> TEXTO
=======
Todos tenemos miedo. Miedo al miedo. Miedo a no estar a la altura de las circunstancias. El agua no dejaba de ser una nube incierta bajo nuestros pies. Teníamos entonces diez años y a nuestro alrededor todos esperaban con expectación el gran salto. Temblaba el agua repartiendo su sonrisa entre espumas y nuestro corazón se desestabilizaba intentando escapar del cuerpo como una gaviota cobarde. Teníamos miedo. En aquel espacio en blanco se escuchaban voces penetrantes como si nos llegaran en directo desde diferentes espacios siderales.

¡Venga, salta!

Pero no saltábamos.

Los gritos de los adultos se deshacían en ecos de piedra.

¡Venga, salta!

Pero no saltábamos.

No hay que asustarse. El miedo lo llevamos todos dentro escondido en el esófago, en el páncreas o en cualquier otra víscera. Es un miedo que nos une y nos unifica con el resto de los mortales en una especie de atmósfera solidaria.  Ya señalaba Shakespeare integrándose en esos espacios abiertos de la condición humana: “De lo que tengo miedo es de tu miedo”.

 

El Gargantúa de la infancia

 

Personalmente llevo dentro un miedo irracional que todavía me estremece como un buitre recorriendo los cielos de mi infancia, a pesar de la fama de criatura intrépida y bastante temeraria que me envolvía. Pero en aquel Bilbao emergente entre las nieblas de los primeros recuerdos existía un personaje terrible conocido como “el Gargantúa”. Era gigantesco, con una enorme boca abierta y una gran boina que para eso era de la tierra. La aventura resultaba terrible. Había que subir unas escaleras y después introducirte en aquel túnel oscuro para recorrer en un tobogán las entrañas del monstruo disfrutando de aquel hermoso paseo entre sus intestinos. Se dice con orgullo que se había tragado a todos los niños de Bilbao. A todos menos a mí que fui incapaz de poner un pie en su lengua.

Ha sido el primer acto de cobardía de mi vida y tuve que pasar por el calvario de escuchar mil veces aquella pérfida afirmación de las criaturas que me rodeaban. “Yo ya me he tirado por el Gargantúa”. “Pues yo bajo por el acantilado del Molino de Aixerrota hasta el mar”, respondía con altiva seguridad  sabiendo que eso constituía una auténtica hazaña porque te jugabas la vida. Les dejaba mudos pero yo tuve que cargar toda mi existencia con aquel terrible pánico bien plegado en el fondo de mi corazón.
=======
> QUÉ HAY QUE HACER
Actualiza el fragmento del texto sobre el miedo que abre con las palabras "Ha sido el primer" y cierra con "de mi corazón.": escribe "barranco" en lugar de "acantilado".
=======
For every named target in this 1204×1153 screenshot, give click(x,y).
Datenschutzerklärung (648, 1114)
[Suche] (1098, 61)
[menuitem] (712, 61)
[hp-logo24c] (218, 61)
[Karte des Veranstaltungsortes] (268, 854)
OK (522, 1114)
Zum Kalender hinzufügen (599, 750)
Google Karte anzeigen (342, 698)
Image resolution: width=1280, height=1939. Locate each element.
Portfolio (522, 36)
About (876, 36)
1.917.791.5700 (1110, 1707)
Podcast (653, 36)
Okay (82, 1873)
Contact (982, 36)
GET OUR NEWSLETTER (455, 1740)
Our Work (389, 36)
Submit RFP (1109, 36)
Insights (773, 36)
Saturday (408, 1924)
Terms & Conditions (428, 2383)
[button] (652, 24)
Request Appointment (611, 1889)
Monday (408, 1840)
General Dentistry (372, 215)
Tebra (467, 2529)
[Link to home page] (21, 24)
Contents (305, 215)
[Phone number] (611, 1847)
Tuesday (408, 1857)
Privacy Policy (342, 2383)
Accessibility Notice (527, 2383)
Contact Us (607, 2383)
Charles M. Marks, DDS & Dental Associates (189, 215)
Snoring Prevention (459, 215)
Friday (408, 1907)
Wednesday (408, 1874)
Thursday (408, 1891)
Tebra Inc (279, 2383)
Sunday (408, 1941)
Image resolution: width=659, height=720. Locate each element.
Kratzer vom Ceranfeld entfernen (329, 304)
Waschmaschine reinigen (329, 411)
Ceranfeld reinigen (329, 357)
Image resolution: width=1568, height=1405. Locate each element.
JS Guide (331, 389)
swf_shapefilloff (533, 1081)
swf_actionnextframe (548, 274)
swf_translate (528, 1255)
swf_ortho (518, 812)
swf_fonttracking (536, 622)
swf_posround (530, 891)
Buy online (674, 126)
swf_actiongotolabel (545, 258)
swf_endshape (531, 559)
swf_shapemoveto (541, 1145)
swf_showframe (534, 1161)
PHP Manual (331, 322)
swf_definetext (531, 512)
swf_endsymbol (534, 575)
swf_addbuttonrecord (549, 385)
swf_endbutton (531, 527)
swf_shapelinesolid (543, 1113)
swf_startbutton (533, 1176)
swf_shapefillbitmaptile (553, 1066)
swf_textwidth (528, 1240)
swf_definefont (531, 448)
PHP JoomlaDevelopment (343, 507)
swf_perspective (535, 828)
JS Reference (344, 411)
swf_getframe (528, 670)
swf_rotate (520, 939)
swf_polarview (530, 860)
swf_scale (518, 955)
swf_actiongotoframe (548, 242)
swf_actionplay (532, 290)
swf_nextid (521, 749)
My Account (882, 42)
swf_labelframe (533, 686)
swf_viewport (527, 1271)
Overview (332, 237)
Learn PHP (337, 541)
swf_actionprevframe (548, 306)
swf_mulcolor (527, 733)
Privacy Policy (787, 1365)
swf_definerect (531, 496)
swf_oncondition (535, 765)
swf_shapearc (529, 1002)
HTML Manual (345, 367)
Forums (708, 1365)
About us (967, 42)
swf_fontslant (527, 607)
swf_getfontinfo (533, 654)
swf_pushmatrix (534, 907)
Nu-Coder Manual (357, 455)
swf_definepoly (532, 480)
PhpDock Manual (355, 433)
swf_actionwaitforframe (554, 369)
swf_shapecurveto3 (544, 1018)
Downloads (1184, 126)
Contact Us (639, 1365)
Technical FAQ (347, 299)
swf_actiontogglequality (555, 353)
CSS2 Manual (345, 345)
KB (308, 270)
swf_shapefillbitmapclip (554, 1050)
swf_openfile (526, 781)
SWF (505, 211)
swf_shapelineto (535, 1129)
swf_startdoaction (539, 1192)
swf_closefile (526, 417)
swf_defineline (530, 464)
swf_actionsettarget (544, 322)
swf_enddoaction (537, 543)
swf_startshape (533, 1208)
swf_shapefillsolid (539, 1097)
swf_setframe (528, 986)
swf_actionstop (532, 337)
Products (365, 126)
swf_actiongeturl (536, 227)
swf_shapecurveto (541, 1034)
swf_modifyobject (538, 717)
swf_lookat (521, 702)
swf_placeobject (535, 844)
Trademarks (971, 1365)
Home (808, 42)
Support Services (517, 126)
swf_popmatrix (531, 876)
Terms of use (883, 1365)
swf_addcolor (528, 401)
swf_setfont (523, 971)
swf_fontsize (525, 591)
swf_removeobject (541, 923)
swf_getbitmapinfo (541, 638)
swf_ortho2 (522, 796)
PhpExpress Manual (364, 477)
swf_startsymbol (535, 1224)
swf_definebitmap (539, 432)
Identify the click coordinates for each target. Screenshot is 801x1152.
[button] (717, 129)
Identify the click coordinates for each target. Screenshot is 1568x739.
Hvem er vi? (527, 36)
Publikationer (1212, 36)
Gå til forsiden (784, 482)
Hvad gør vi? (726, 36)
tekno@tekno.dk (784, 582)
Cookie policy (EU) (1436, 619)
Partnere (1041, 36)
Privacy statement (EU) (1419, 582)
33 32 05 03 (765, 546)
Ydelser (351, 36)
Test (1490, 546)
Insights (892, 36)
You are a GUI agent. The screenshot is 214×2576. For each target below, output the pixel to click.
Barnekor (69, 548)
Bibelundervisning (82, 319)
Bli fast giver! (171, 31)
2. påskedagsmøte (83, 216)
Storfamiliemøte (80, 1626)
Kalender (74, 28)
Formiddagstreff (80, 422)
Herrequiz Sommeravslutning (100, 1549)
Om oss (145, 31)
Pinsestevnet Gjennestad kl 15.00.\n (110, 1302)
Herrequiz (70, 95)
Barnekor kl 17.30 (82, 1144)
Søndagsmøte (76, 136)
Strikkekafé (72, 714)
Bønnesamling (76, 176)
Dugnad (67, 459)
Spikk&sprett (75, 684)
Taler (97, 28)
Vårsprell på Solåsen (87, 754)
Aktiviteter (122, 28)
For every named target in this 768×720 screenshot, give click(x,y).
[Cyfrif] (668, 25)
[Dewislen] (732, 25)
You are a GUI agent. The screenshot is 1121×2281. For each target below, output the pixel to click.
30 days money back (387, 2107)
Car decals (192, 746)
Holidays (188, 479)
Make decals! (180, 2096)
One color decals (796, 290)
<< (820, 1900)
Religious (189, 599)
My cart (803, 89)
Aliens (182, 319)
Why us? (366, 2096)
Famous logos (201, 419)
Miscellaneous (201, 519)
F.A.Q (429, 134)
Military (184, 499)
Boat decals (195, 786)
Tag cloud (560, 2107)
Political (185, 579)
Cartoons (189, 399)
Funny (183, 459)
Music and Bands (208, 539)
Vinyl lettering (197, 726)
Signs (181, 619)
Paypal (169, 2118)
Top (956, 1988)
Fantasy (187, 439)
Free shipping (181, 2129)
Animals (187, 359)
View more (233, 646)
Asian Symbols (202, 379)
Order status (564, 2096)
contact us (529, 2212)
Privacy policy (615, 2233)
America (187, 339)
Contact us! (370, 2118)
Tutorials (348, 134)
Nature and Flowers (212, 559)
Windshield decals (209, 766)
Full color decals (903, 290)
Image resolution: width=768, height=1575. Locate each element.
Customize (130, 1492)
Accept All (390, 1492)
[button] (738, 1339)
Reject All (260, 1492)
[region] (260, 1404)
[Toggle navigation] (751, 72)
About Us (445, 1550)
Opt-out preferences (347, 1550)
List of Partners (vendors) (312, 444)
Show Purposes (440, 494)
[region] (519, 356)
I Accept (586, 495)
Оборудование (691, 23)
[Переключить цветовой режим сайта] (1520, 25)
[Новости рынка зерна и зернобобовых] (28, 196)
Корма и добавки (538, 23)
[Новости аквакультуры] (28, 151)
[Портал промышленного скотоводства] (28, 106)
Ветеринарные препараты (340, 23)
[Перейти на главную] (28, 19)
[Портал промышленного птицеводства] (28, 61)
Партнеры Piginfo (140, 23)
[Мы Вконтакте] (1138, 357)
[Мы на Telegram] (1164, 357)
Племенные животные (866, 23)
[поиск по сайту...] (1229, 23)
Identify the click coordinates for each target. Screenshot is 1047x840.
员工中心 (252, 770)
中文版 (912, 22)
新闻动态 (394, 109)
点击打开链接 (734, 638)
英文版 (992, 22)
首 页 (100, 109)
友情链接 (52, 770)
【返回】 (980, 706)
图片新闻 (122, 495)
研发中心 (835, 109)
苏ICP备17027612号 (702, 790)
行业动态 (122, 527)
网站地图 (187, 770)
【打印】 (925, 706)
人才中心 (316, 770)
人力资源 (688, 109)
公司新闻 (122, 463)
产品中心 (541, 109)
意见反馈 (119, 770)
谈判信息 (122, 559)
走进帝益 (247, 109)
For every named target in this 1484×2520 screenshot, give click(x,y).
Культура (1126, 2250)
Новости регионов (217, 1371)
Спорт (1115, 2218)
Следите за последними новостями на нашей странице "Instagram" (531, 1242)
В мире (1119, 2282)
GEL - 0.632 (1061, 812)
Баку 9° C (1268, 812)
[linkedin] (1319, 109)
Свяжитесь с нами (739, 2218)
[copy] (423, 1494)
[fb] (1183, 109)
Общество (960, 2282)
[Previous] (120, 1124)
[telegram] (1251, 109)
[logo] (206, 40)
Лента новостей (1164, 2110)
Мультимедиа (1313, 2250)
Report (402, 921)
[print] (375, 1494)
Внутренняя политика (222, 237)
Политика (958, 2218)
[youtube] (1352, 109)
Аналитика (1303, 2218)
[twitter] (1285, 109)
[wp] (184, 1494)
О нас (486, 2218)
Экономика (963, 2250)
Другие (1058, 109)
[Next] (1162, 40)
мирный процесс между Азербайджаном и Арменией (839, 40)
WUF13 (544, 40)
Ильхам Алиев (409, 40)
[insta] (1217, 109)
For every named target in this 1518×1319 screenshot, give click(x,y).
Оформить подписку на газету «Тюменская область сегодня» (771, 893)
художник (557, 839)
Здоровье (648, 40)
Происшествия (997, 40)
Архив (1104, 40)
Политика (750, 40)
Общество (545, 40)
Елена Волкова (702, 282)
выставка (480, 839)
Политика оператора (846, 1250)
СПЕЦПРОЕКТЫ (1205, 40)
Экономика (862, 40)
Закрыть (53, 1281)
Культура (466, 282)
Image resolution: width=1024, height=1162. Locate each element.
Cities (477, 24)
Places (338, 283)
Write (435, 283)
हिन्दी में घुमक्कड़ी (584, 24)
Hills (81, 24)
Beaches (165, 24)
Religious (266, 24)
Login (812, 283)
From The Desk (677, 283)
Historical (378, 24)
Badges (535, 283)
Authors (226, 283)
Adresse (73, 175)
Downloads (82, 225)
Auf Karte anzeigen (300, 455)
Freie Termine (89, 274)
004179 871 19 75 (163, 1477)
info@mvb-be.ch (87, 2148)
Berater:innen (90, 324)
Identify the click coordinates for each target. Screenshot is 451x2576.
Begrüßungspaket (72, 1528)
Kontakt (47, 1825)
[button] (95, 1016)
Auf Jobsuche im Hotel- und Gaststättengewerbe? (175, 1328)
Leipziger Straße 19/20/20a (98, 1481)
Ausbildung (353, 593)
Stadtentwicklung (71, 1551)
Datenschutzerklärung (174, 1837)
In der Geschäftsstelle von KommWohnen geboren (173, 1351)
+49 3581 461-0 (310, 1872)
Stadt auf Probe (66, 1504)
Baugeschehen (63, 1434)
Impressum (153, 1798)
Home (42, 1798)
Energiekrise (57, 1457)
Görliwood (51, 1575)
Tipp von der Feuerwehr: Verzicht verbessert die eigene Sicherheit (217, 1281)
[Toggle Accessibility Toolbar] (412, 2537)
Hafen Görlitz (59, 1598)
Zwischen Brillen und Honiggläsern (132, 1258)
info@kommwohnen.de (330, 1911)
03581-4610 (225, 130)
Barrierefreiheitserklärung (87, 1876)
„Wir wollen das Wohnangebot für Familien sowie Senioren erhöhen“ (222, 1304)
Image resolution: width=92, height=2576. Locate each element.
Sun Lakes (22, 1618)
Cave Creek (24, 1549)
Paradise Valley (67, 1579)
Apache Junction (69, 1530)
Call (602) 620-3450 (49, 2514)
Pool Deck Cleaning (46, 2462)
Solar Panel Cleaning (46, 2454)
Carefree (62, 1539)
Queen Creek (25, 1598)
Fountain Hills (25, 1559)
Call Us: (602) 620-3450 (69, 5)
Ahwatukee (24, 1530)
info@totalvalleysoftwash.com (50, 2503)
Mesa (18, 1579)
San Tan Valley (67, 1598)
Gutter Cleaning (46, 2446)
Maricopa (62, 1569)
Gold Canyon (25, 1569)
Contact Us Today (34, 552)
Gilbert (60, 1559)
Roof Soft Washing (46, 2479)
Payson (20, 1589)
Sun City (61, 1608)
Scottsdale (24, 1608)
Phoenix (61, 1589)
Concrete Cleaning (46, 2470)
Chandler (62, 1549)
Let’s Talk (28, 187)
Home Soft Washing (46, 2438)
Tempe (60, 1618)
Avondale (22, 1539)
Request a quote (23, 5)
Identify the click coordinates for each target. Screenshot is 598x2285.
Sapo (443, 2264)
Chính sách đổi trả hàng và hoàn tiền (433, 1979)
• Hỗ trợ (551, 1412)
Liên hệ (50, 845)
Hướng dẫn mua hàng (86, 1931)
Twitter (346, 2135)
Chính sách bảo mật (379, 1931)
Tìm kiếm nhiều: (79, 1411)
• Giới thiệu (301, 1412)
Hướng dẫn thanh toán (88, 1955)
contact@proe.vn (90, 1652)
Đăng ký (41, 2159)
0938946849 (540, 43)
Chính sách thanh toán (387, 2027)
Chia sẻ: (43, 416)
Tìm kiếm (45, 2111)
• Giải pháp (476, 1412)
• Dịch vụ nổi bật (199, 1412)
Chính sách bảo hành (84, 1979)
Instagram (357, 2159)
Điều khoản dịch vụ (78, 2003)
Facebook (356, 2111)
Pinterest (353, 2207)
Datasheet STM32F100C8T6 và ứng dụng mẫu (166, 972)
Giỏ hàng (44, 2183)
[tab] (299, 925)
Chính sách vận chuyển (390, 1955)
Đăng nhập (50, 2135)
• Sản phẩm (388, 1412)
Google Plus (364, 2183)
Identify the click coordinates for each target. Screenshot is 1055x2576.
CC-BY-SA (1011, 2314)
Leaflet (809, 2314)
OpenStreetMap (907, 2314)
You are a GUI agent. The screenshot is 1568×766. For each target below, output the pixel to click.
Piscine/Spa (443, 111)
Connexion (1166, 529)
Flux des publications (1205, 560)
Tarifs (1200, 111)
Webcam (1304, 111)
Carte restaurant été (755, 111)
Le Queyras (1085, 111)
=======
> SOLUCIÓN
Ha sido el primer acto de cobardía de mi vida y tuve que pasar por el calvario de escuchar mil veces aquella pérfida afirmación de las criaturas que me rodeaban. “Yo ya me he tirado por el Gargantúa”. “Pues yo bajo por el barranco del Molino de Aixerrota hasta el mar”, respondía con altiva seguridad  sabiendo que eso constituía una auténtica hazaña porque te jugabas la vida. Les dejaba mudos pero yo tuve que cargar toda mi existencia con aquel terrible pánico bien plegado en el fondo de mi corazón.